* **WHAT YOU HAVE TO DO**:
The entries below hold a line with "How do I perform: Tap" and a line with "Click diagonal-arrow icon". Return those lines and all that lie between them, exactly and only.

* **THE RECORDS**:
- - - - - - -
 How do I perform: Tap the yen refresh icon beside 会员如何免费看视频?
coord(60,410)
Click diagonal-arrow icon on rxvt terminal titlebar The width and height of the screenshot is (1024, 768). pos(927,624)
- - - - - - -
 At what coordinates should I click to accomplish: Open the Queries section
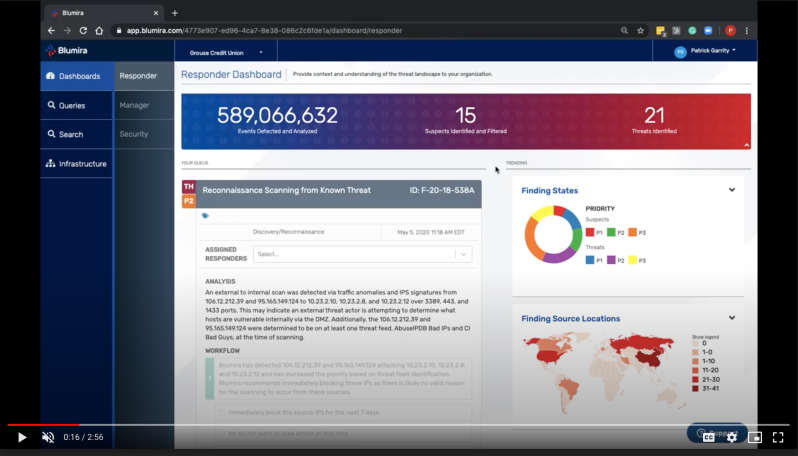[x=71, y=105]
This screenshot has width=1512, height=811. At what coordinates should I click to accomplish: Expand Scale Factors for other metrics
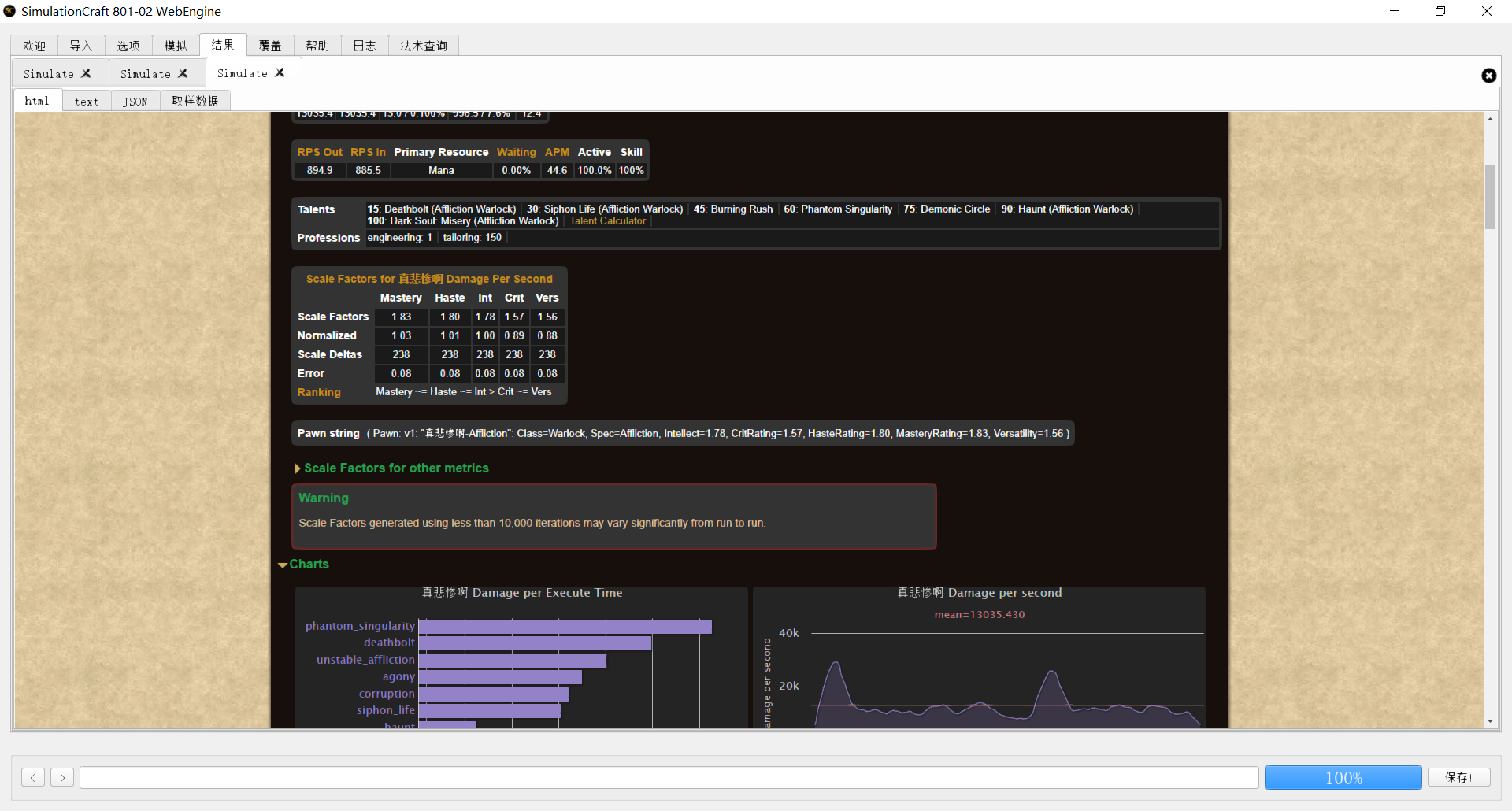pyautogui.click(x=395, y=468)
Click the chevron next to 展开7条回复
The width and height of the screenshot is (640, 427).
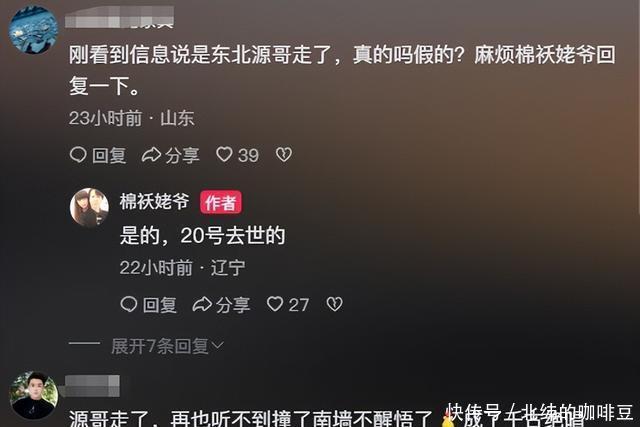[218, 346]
- - - - - - -
* **WRITTEN ANSWER**:
 How do I perform: Tap the yen refresh icon beside 会员如何免费看视频?
coord(60,410)
Click diagonal-arrow icon on rxvt terminal titlebar The width and height of the screenshot is (1024, 768). pos(927,624)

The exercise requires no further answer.